Tomi-Ann Roberts Argues Against Objectification of Women
CC Psychology Professor Tomi-Ann Roberts has co-authored an article titled “Barbie as a Sports Illustrated Swimsuit Model? Our Girls (and Boys) Deserve Better.”
The article, on the Psychology Benefits Society blog, criticizes both Mattel, creator of the Barbie doll, and Sports Illustrated, saying “Barbie and the Sports Illustrated swimsuit issue complement each other, in that Barbie teaches girls at a very young age that beauty, fashion, and thinness amount to what’s important for women. SI teaches adolescent (and younger) boys the same thing: that it is ok to ogle a woman and that sexual titillation and gratification is actually what women are for.
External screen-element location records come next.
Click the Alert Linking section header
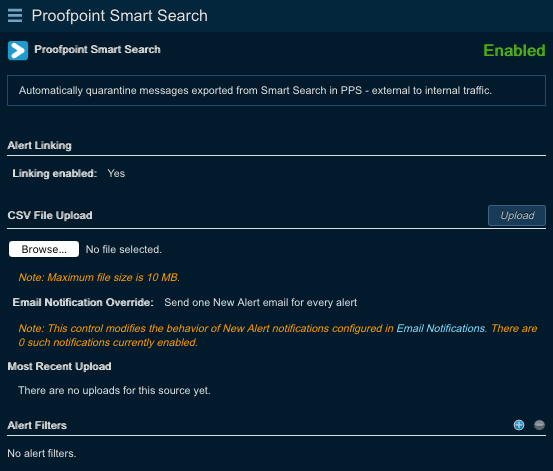Viewport: 553px width, 471px height. pos(40,145)
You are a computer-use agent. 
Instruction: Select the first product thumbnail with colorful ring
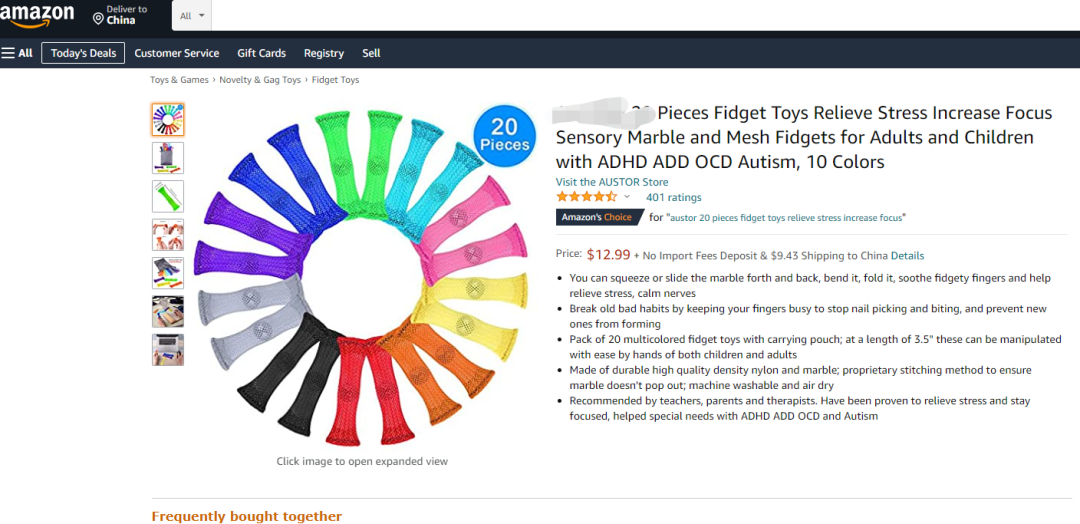[x=168, y=120]
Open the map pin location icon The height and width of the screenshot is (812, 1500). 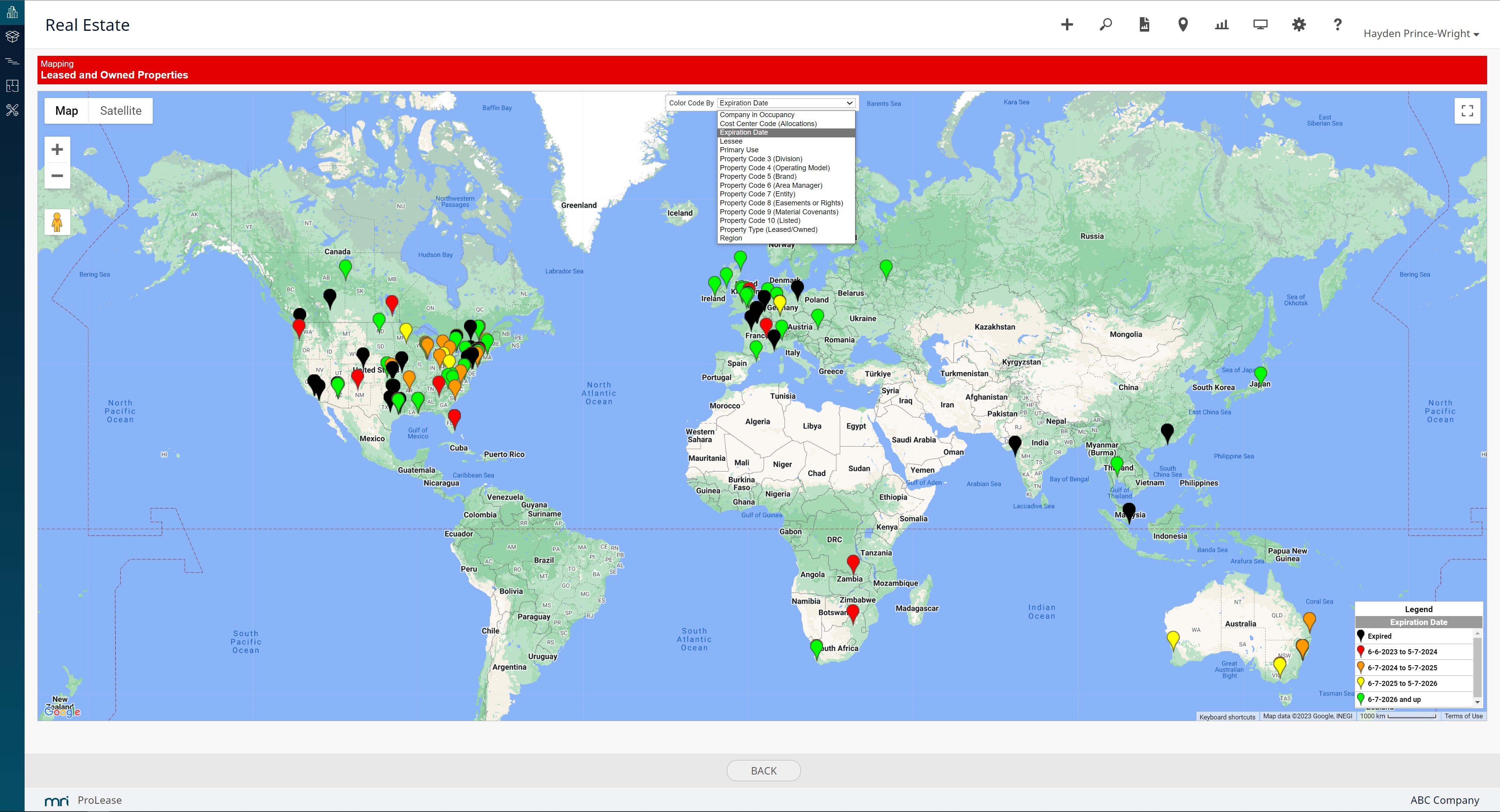pyautogui.click(x=1183, y=25)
This pairing is especially insidious because the damaging messages for girls and boys match up so seamlessly.”
The article argues that objectification does not equal empowerment, and concludes with a “What Can You Do?” section that includes suggestions such as calling on Mattel to develop new dolls with realistic body proportions and focusing on action rather than appearance, and demanding that Sport Illustrated balance their objectifying portrayals of women in the swimsuit issue by featuring more female athletes the rest of the year.
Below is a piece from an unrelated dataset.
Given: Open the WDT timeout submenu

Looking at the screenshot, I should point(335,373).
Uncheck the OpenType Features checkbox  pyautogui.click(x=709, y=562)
Roberts co-authored the piece with Eileen Zurbriggen, psychology professor at the University of California, Santa Cruz. The two also co-authored the book “The Sexualization of Girls and Girlhood: Causes, Consequences and Resistance,” published in 2012 by Oxford University Press. Roberts started at Colorado College in 1993 and her areas of research interest include the social psychology of emotion, gender, and the body; psychological consequences of the sexual objectification of women and girls; and issues of embodiment and reproductive health.